2. Superconductor with strong interband Josephson coupling:

Here we consider the case where one band is below its critical temperature (i.e. active)
while the second band has superfluid density only because interband proximity effect (i.e. passive).

**Movie 7:**A bound state of an $N_v=25$ vortex configuration in case when superconductivity in the second band is due to interband proximity effect and the Josephson coupling is strong $\eta=7$. $(\alpha_1,\beta_1)=(-1.00,1.00)$ and $(\alpha_2,\beta_2)=(3.0,0.5)$ and $e=1.30$. This corresponds to Figure 6 of the paper.

Simulations show the increased importance of non-pairwise interactions which lead to formation of vortex chains rather than a compact cluster.
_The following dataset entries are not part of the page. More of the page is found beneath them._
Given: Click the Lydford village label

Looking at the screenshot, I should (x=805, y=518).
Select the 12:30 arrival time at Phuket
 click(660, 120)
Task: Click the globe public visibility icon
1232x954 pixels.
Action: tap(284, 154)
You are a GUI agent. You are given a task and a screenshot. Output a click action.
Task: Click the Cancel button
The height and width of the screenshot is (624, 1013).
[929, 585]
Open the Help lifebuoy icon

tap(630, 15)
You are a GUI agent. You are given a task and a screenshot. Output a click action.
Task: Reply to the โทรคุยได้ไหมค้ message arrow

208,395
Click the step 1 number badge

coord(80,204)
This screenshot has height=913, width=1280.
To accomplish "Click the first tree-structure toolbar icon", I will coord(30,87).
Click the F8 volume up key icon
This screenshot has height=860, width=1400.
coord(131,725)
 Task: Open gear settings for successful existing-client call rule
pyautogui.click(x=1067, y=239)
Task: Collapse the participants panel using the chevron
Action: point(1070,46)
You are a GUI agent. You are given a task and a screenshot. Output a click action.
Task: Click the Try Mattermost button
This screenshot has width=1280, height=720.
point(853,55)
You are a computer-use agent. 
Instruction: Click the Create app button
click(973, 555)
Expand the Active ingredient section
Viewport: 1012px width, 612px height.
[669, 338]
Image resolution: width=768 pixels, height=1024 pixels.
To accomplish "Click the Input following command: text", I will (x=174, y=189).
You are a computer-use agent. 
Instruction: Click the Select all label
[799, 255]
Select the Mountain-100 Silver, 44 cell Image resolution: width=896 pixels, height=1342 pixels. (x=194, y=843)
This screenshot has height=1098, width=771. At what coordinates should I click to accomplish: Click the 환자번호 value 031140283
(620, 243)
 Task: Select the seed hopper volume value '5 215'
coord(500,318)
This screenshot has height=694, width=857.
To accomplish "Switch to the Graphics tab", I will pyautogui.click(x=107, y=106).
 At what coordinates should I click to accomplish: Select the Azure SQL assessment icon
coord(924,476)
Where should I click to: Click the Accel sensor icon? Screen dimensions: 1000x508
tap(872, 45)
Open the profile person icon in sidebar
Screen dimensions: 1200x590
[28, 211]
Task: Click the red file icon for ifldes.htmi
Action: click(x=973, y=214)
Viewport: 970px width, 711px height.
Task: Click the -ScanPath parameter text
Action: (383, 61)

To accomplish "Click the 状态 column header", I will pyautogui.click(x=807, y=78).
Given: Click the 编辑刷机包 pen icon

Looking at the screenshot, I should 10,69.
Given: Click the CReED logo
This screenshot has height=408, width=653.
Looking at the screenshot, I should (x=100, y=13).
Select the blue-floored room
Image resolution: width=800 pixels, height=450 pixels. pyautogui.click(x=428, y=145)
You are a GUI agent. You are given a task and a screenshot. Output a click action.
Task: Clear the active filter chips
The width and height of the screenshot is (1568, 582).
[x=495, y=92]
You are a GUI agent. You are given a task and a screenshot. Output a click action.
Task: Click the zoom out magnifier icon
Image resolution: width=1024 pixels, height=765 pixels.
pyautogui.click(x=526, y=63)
**Movie 8:**A bound state of an $N_v=25$ vortex configuration in case when superconductivity in the second band is due to interband proximity effect and the Josephson coupling is strong $\eta=7$. $(\alpha_1,\beta_1)=(-1.00,1.00)$ and $(\alpha_2,\beta_2)=(3.0,0.5)$ and $e=1.30$. This corresponds to Figure 7 of the paper. We start with a diluted initial configuration where vortices are located with the

**attractive range**of their two-body potential. However instead of contracting, initially the vortex cluster

**expands**, thus showing that the evolution is dominated by nonpairwise interaction. Once the group breaks into several subgroups of vortices and thus gets rid of some of the multibody forces, the subclusters start to shrink. The intervortex distance within each subcluster in the final configuration is

**smaller**than that in the initial configuration despite the expansion in the initial stage of the evolution.